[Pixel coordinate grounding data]
********

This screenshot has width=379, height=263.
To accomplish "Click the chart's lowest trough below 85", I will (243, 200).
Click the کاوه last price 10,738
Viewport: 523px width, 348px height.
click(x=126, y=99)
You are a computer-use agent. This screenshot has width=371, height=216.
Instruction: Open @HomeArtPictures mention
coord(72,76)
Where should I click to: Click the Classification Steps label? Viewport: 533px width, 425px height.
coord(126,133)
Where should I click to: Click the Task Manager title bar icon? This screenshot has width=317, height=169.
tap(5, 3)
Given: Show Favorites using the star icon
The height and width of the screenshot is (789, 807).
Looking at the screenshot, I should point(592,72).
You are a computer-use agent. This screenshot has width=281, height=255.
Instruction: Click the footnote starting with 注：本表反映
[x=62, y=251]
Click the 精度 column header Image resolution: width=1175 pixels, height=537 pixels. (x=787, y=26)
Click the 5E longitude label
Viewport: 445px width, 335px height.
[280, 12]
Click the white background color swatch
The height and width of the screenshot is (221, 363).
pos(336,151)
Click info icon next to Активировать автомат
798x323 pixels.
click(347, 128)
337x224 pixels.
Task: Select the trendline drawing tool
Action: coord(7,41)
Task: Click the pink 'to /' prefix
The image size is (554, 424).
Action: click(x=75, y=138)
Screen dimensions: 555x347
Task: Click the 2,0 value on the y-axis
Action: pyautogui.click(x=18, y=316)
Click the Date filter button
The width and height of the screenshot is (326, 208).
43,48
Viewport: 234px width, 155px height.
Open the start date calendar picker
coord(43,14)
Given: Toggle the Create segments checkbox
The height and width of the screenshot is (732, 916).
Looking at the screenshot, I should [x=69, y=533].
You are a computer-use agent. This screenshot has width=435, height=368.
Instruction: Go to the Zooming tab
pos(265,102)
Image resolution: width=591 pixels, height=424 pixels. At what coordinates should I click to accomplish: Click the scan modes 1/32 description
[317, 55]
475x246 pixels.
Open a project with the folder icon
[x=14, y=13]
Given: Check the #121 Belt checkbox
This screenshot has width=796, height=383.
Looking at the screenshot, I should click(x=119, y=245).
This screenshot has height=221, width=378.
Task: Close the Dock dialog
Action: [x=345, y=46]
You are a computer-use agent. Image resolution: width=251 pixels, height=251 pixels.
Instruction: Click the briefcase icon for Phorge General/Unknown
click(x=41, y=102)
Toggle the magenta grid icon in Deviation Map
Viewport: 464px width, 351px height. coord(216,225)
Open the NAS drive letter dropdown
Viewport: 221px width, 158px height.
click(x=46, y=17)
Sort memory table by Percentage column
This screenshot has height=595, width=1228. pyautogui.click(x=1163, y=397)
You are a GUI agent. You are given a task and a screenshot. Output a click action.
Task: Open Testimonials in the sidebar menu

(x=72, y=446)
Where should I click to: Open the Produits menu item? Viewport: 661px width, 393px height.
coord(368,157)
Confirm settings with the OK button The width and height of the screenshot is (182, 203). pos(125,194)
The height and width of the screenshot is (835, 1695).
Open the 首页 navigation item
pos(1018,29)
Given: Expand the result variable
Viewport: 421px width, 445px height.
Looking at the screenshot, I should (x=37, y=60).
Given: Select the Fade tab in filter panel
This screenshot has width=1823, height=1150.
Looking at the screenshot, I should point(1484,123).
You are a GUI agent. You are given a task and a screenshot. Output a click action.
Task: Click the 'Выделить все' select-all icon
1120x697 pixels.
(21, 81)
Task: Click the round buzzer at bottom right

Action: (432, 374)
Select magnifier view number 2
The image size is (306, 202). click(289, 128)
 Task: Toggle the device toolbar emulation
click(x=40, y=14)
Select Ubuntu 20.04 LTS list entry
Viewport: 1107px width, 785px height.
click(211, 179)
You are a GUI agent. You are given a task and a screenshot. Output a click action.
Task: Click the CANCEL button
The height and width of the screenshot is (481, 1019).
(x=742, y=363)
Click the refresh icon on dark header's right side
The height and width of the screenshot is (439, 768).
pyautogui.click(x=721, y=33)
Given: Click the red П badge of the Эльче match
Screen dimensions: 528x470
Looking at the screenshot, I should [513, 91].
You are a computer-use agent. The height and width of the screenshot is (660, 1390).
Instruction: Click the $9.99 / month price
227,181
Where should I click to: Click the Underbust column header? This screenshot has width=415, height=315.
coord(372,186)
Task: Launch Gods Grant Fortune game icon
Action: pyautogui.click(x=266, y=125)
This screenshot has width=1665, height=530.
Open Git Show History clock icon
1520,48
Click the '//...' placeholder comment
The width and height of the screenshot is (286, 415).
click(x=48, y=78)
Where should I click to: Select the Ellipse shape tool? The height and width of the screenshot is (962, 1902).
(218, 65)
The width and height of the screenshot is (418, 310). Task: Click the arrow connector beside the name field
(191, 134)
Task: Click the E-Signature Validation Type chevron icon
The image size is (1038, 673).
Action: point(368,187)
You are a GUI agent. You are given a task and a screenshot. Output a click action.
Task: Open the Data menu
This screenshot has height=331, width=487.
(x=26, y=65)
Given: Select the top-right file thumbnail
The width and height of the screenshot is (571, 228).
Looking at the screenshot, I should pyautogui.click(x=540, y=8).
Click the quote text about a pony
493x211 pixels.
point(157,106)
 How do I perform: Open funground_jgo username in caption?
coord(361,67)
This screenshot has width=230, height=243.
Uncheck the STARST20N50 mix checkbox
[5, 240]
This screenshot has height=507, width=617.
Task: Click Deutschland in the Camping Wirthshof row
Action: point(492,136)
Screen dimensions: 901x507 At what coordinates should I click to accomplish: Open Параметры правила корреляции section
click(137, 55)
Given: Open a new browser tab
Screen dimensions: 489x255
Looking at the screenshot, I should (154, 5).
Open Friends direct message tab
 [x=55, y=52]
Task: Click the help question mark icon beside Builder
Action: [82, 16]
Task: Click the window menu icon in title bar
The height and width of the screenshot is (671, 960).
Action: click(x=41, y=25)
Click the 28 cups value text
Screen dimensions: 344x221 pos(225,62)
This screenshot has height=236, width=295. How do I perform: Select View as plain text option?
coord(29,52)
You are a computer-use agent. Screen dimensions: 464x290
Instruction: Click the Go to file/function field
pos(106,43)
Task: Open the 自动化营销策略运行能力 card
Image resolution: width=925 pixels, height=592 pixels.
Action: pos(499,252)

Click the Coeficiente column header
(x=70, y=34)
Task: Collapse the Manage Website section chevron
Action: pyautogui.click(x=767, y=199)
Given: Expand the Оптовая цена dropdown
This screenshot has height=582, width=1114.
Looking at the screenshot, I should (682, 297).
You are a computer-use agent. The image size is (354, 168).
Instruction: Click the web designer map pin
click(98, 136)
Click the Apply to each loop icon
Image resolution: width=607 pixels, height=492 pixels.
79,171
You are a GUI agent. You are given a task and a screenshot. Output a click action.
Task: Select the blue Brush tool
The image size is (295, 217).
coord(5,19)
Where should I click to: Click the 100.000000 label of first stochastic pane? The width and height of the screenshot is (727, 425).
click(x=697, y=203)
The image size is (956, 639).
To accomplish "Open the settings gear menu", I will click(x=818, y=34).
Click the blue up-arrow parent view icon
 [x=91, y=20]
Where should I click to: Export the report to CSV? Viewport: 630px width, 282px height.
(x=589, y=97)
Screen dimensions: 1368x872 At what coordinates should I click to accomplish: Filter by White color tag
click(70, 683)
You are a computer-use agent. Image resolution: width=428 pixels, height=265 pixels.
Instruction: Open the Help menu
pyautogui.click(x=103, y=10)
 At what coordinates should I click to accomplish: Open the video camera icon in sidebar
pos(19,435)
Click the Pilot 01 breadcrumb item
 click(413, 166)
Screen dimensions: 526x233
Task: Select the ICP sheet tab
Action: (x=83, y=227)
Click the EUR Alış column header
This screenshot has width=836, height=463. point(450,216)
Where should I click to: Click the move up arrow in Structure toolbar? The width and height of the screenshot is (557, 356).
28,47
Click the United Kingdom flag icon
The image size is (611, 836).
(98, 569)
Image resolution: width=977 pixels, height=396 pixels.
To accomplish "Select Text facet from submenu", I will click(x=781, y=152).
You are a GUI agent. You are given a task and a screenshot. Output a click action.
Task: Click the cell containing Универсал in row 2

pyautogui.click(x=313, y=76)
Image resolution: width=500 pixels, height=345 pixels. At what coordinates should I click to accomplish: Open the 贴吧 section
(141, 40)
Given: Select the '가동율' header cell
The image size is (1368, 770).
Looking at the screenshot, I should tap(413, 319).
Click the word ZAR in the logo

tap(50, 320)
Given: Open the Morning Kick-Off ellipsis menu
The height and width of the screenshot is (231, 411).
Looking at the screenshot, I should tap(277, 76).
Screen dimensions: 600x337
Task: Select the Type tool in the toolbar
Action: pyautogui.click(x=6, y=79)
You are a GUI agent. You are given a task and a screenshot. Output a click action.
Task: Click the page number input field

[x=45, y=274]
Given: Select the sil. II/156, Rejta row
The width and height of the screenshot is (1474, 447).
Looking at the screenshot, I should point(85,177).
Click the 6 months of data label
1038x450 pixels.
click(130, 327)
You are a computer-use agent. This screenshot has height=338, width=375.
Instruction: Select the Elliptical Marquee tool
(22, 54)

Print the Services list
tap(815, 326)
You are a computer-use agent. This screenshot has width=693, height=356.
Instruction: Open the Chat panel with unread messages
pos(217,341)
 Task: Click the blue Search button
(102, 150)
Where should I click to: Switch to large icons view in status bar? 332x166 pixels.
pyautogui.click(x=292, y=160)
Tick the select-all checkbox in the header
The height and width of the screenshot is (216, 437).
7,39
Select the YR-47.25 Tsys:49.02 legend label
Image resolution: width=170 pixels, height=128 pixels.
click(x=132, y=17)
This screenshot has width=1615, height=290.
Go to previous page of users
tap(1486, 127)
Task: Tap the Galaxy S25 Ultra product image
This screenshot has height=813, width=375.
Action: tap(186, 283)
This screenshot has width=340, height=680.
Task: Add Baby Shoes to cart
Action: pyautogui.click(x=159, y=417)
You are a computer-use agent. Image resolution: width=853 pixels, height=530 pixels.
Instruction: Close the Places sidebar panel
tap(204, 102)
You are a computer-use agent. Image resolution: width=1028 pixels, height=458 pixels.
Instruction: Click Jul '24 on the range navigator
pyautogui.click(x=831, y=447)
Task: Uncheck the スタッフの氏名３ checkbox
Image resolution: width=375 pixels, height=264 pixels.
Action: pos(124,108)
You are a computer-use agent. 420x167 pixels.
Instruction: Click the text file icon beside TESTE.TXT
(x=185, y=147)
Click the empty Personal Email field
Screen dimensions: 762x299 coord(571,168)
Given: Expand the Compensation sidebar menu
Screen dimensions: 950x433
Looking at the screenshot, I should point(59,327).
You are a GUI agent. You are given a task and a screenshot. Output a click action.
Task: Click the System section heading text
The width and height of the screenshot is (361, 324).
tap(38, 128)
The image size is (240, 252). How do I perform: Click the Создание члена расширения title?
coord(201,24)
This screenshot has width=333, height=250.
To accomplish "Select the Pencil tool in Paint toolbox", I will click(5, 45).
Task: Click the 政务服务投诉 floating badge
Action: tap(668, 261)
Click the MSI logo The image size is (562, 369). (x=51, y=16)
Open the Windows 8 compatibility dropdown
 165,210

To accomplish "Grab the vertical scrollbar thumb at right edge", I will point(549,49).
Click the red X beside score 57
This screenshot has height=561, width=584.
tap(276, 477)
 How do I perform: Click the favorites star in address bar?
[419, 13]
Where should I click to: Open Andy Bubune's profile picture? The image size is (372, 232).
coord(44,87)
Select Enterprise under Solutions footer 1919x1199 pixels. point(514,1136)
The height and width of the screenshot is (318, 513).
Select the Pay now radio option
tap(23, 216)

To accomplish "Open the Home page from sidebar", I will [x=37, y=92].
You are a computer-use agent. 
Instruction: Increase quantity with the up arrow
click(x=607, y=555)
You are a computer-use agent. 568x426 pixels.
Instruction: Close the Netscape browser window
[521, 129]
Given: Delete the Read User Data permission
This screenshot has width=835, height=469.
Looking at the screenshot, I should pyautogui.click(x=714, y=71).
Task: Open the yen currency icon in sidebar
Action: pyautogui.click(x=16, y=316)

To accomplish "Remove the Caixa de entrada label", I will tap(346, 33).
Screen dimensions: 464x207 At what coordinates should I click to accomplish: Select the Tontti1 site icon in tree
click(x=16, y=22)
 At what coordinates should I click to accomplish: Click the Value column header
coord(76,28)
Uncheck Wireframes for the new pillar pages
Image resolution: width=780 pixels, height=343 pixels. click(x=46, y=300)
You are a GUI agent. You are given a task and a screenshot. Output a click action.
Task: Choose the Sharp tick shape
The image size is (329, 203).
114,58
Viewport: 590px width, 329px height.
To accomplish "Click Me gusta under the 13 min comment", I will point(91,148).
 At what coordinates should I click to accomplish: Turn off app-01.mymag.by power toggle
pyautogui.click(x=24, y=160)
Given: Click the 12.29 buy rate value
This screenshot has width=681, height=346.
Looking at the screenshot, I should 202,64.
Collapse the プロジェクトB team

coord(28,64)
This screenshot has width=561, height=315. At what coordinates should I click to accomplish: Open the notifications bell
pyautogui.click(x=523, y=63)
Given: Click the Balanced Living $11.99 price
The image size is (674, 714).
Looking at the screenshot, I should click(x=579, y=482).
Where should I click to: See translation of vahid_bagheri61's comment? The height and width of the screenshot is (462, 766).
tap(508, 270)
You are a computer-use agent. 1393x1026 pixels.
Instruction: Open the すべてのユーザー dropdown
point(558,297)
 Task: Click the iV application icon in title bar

********

What you have to do — In the records above, some lines may contain the word "settings"; copy every one of them.

Written solution —
Confirm settings with the OK button The width and height of the screenshot is (182, 203). pos(125,194)
To accomplish "Open the settings gear menu", I will click(x=818, y=34).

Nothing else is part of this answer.